Aún llegaron otras dos olas más. Entonces deseó a la mulata con esa urgencia de la última vez que desde adolescente imaginaba para antes de la llegada del fin del mundo. La besó y acabaron revolcándose allí mismo, sobre aquel suelo pedregoso plagado de pulgas y orines de perros y gatos.

 Durante unos días permanecieron en La Raja Dorada. Y al tiempo que presos escapados de la cárcel saqueaban y asesinaban y lenguas de fuego devastaban a lametazos también mortales los pocos edificios que habían quedado en pie tras el temblor, volvieron a gozar ellos de una última vez, y otra, y otra más... Día y noche enredados sobre las losas de la estancia, las carnes laceradas por la cerámica rota. Hasta que se adormilaban exhaustos, ya de madrugada.

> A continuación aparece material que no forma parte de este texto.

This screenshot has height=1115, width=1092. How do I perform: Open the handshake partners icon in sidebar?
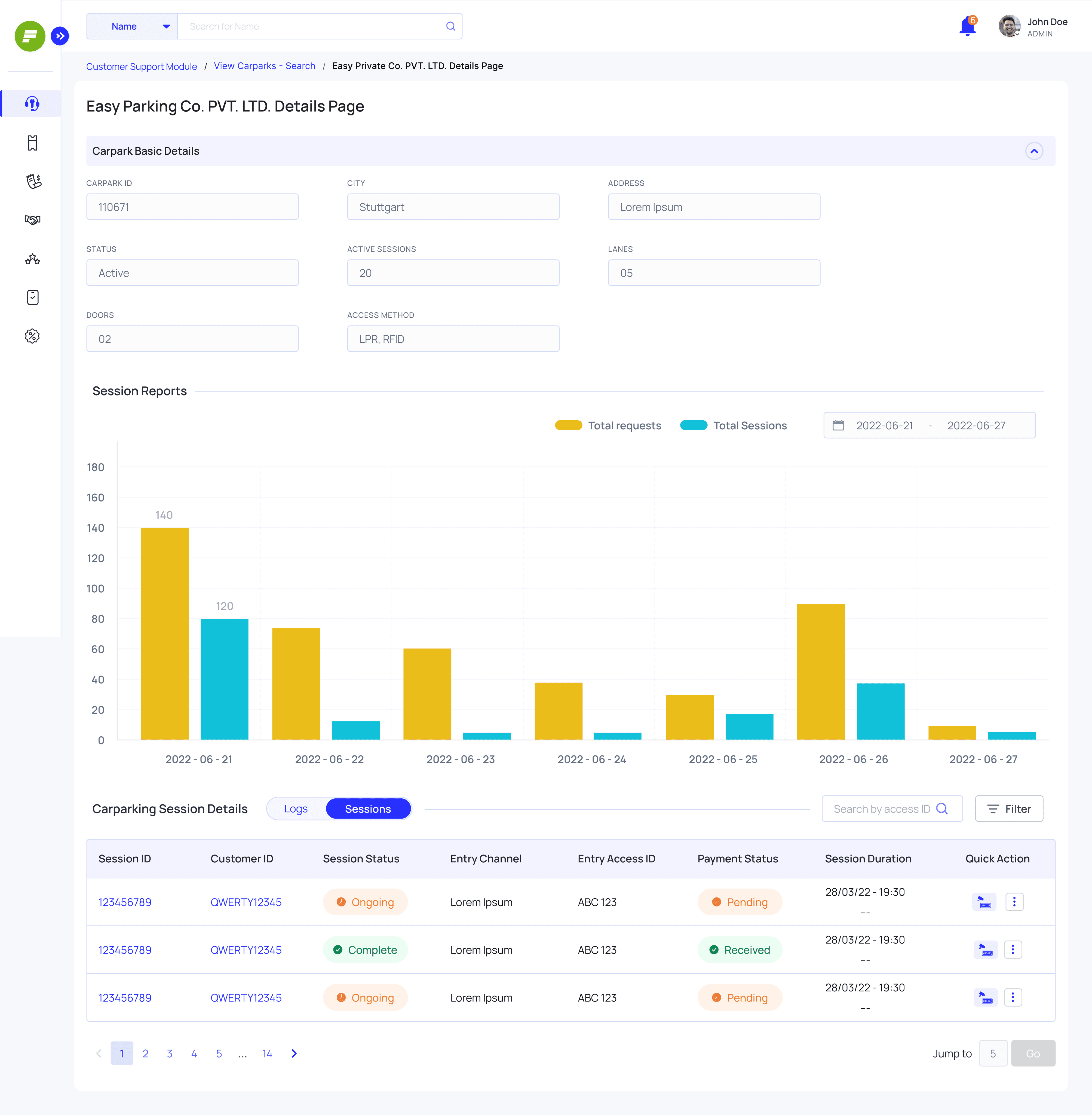(33, 220)
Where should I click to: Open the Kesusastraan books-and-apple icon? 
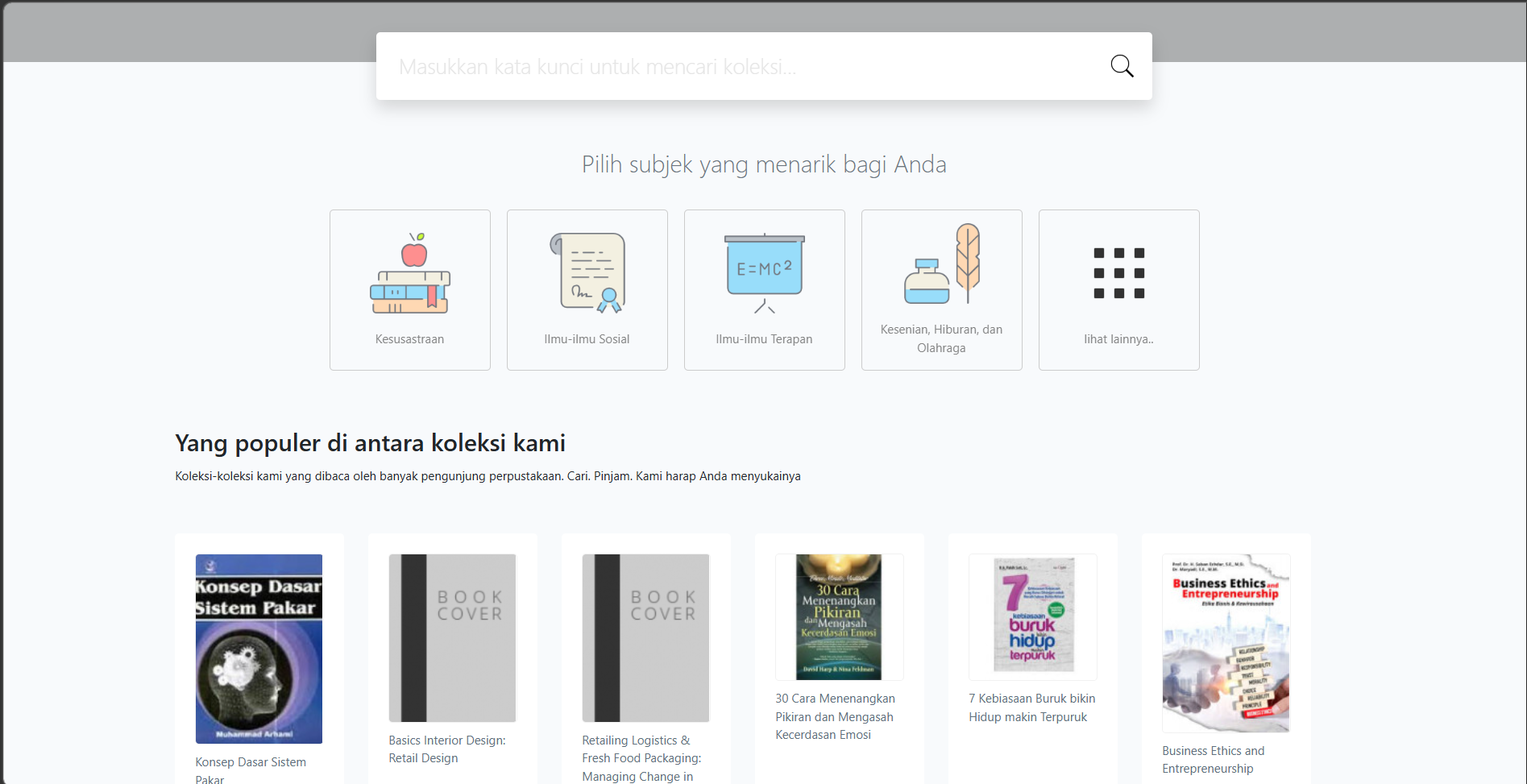tap(409, 273)
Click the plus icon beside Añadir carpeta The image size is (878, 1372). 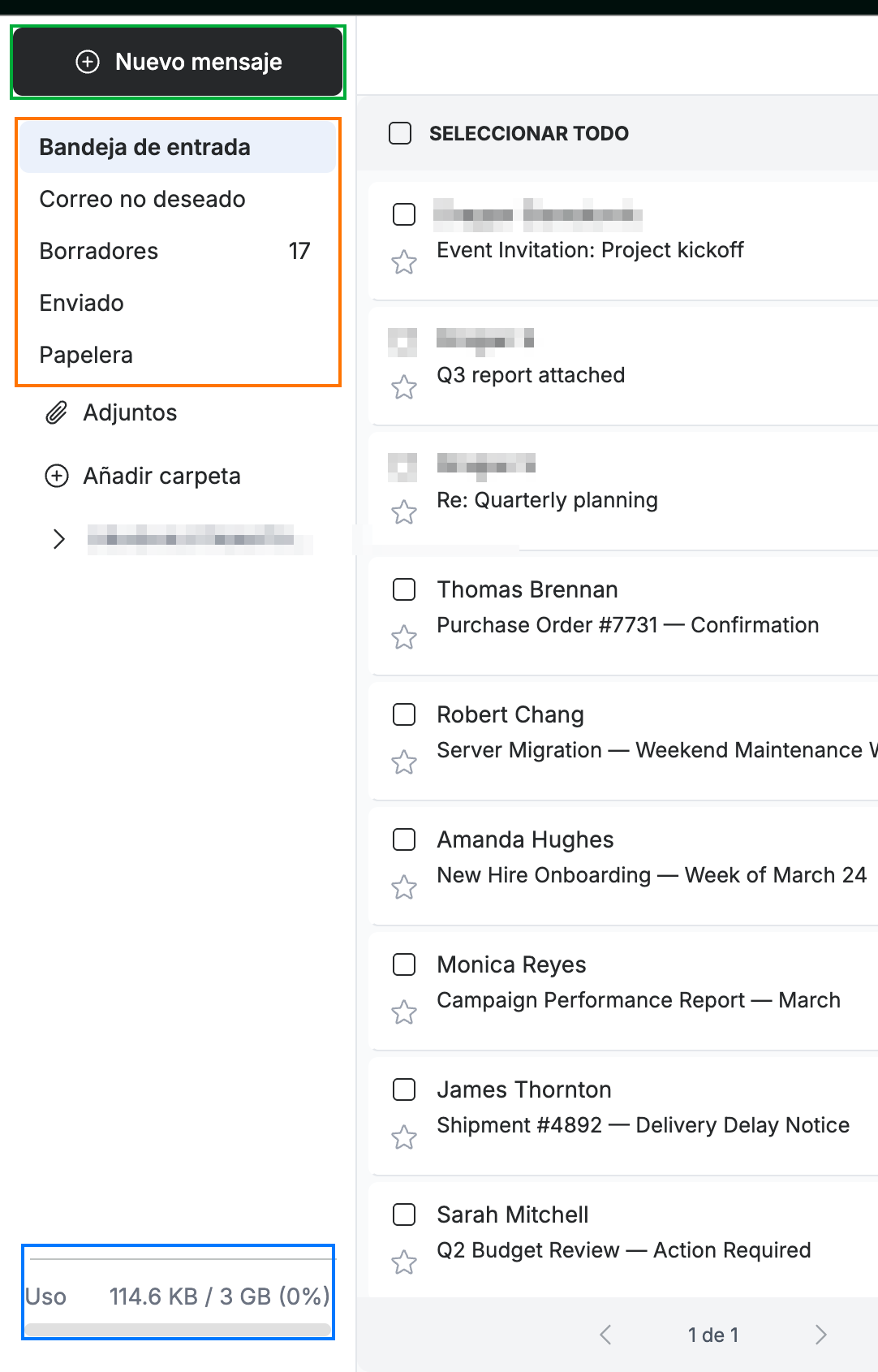pyautogui.click(x=56, y=476)
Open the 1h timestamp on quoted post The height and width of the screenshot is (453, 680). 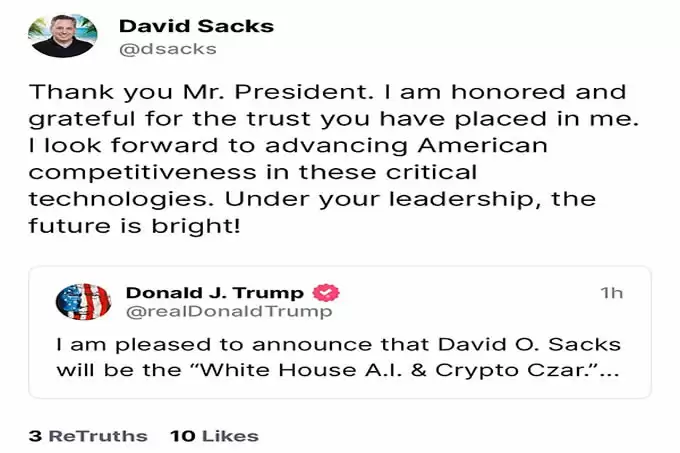pos(611,293)

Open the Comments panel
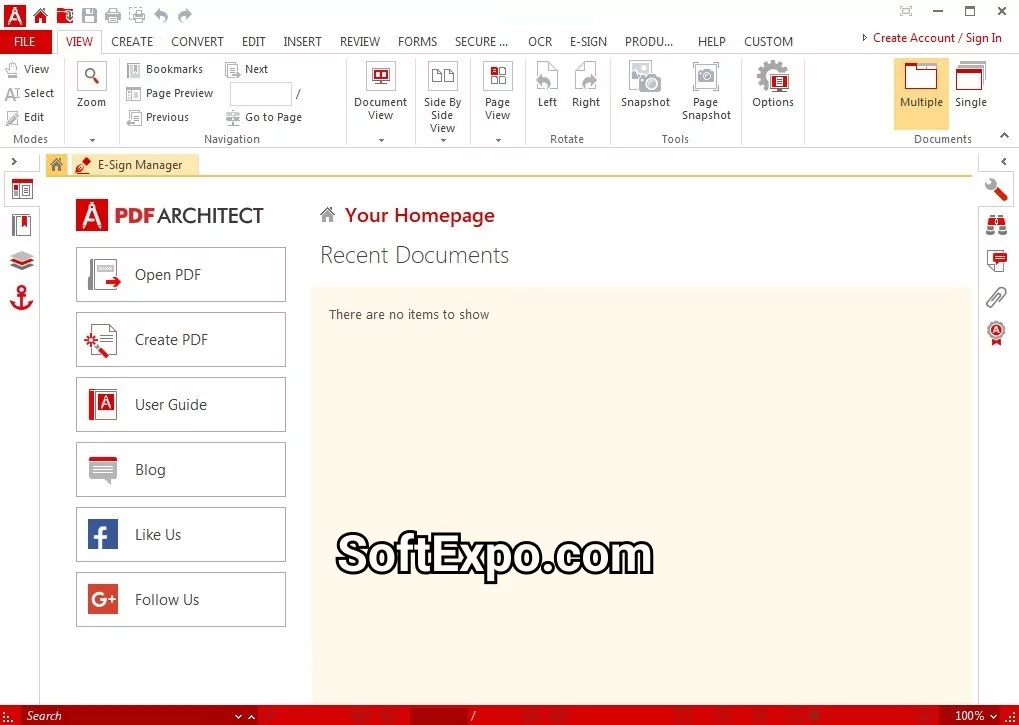click(x=996, y=260)
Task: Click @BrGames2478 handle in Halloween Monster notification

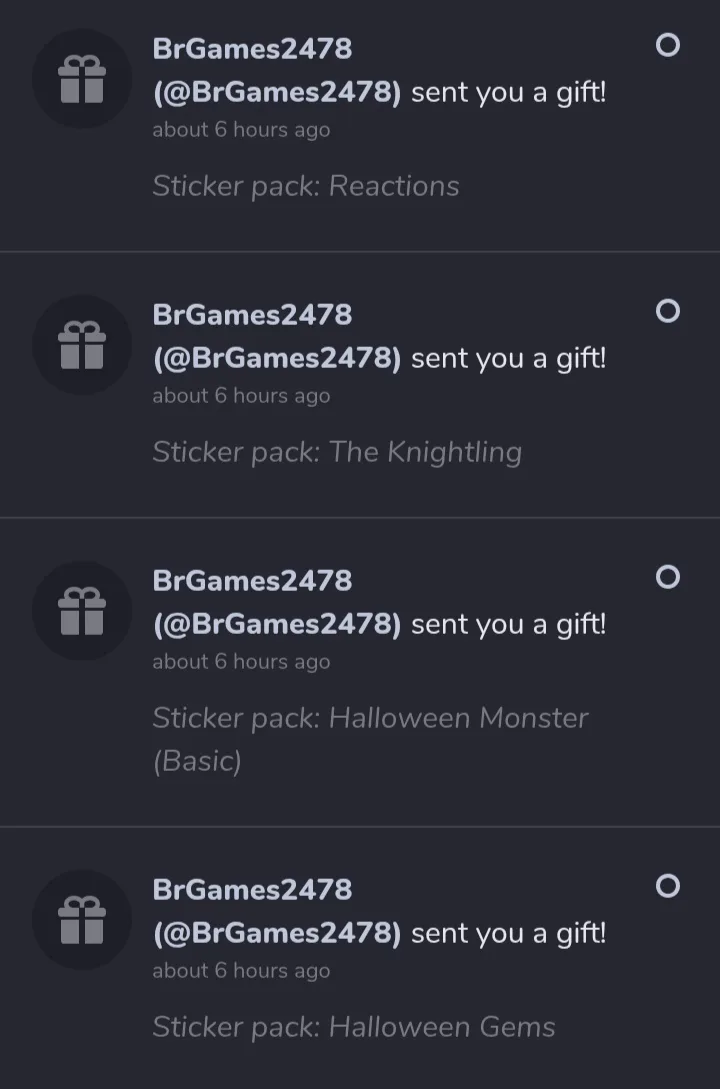Action: click(x=277, y=625)
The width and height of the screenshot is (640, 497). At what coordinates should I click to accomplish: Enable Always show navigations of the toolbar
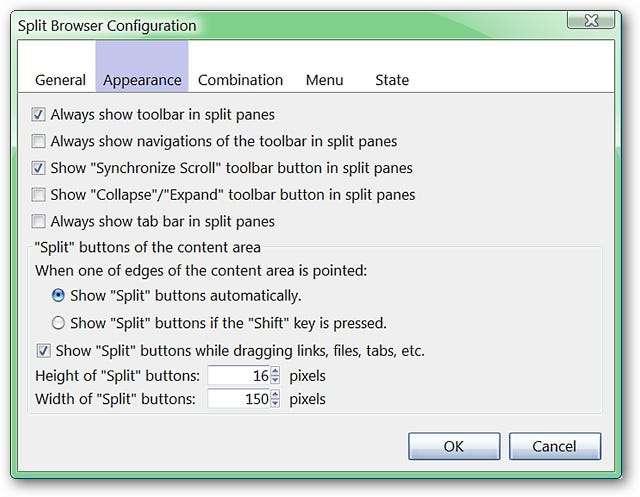[39, 142]
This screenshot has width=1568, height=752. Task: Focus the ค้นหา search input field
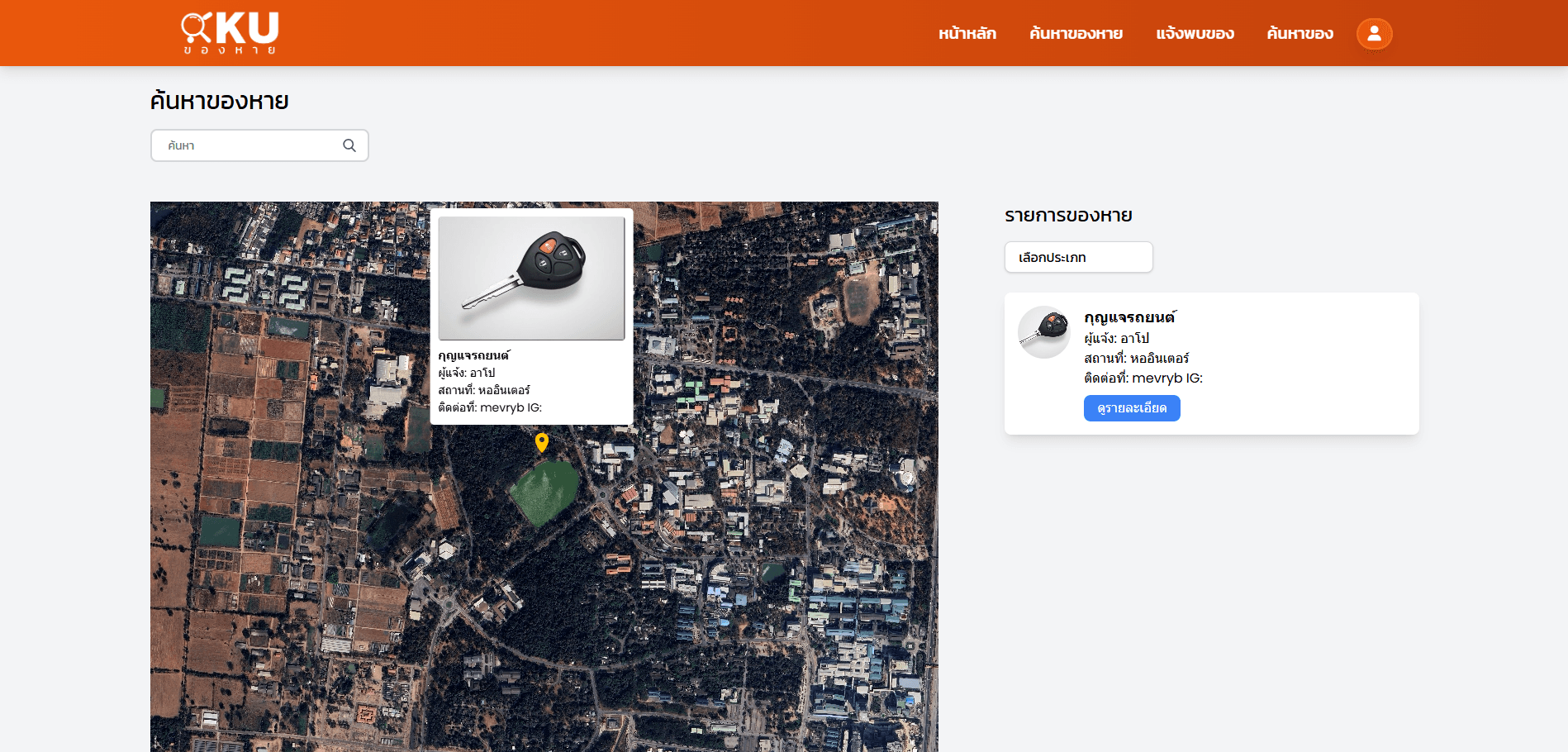[248, 145]
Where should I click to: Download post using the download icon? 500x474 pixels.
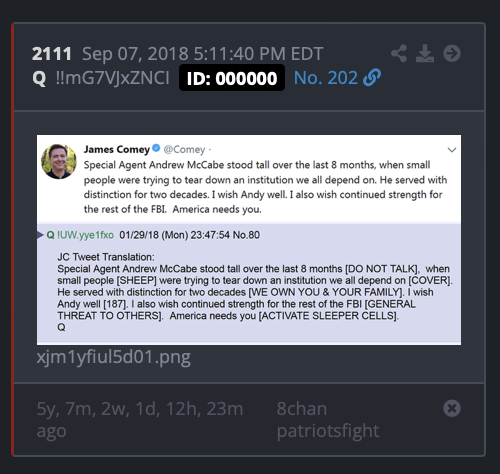point(425,53)
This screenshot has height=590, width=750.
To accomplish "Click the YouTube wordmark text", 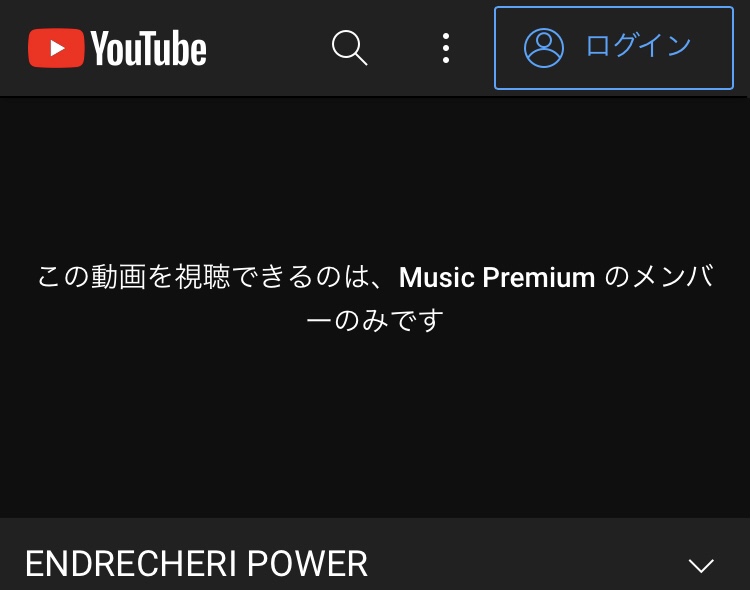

“Excesivo apocalipsis para castigar a una sola oveja descarriada”, comenzó a dudar. Con todo, a la semana se soltó de aquellos brazos de carne apretada y piel oscura para descender a los infiernos. Y sobre los escombros de la iglesia de la Misericordia se preguntaba: “¿Un Padre amoroso derriba basílicas y conventos y mantiene en pie casas de lenocinio?, ¿qué Dios mató a André de Oliveira y a tus feligreses, y te ha perdonado la vida a ti, grandísimo putero Olegário de Andrade, a ti, que cuando la tierra se abrió estabas fornicando con la meretriz más cara de Lisboa?, ¿no se equivocaría el Todopoderoso al descargar Su ira contra el bueno de Oliveira cuando decía la misa por ti?”

 Buscó refugio de nuevo en el burdel.
        

―Hasta que muera solo adoraré al único dios verdadero: este pintalabios ―le susurró a la mulata Marusa al oído mientras se lo acercaba para que volviera a iniciar la celebración de aquella singular y sacrílega eucaristía.